The label dubs the sound a “transnational stew”– “Coco meets dancehall, forró meets dubstep, and brega meets moombahton. Carimbó with wobble bass, glitched out dub coco, Bahian hip-hop ragga, moombahton samba, to maracatu samba dub hip-hop, and frenetic punked out Frevotron.” The project is boundary-blurring by nature, and in embracing Afro-Brazilian identity and putting that marker at the forefront of the compilation, Kafundó reminds us that visibility is a mechanism for resistance.

Maga Bo and Wolfram Lange, the label’s founders, chose Kafundó as the project’s namesake because it translates as “an isolated or far away place.” As Bo said in a previous interview with Remezcla, “just like in nature, the most beautiful places are often times those that are the most difficult to get to, that give you the vantage point that you don’t have anywhere else.”

Kafundó is imagining futures, cities, street parties that embody these intersections, a like-minded re-envisioning that many are taking to the streets to claim for themselves in recent protests and ongoing campaigns in the country. Take the recent march in Brasilia that brought together several thousand Afro-Brazilian women to protest the “vulnerability and fragility” that more than 57 million Afro-Brazilian and mixed race women face in the country every day. Or the ongoing campaign lobbying for the inclusion of the word black on the 2020 census, while millions have embraced this identity for generations.
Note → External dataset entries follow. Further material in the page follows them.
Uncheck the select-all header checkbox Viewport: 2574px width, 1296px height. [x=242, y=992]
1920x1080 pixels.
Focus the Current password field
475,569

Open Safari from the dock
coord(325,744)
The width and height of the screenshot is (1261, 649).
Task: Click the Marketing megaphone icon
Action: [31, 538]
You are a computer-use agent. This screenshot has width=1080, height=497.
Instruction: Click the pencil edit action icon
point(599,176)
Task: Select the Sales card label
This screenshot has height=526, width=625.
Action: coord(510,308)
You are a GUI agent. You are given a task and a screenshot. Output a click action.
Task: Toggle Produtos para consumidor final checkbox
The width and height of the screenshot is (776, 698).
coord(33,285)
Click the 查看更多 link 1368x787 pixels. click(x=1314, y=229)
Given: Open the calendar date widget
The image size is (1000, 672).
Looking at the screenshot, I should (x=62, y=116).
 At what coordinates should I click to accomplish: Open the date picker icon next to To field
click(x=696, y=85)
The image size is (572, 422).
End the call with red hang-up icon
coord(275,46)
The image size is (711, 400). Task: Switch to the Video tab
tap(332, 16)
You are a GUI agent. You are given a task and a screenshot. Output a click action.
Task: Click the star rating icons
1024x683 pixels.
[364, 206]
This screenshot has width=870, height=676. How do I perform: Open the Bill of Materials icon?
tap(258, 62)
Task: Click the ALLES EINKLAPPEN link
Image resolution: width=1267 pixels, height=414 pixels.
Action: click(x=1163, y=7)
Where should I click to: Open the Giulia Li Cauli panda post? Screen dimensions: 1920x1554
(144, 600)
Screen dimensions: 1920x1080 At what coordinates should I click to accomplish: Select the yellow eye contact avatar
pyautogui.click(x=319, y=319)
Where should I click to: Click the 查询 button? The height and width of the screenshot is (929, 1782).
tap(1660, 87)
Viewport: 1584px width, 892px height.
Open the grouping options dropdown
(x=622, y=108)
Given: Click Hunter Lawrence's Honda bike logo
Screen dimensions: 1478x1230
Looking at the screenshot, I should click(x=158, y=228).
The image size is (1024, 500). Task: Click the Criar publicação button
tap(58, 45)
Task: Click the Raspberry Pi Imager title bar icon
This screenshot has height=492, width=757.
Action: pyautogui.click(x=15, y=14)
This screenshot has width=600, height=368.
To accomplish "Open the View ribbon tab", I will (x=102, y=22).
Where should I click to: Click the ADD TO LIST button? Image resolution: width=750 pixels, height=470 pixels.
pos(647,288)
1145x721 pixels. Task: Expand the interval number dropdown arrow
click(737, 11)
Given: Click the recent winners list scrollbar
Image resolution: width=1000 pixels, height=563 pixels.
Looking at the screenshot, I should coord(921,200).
Visibility is ultimately power, and Kafundó Records provides an ongoing vantage point toward claiming that.

In this exclusive, Kafundó shares “Uh La Lai” from Superlage out of Olinda, Pernambuc, made up of cumbia specialist DJ Incidental and bassist/singer Raimundo Alfai. It’s a slow, smoothed out carimbó dub cut with the flow of a live street session that invites you into the Kafundó sound system, wherever you imagine that to be.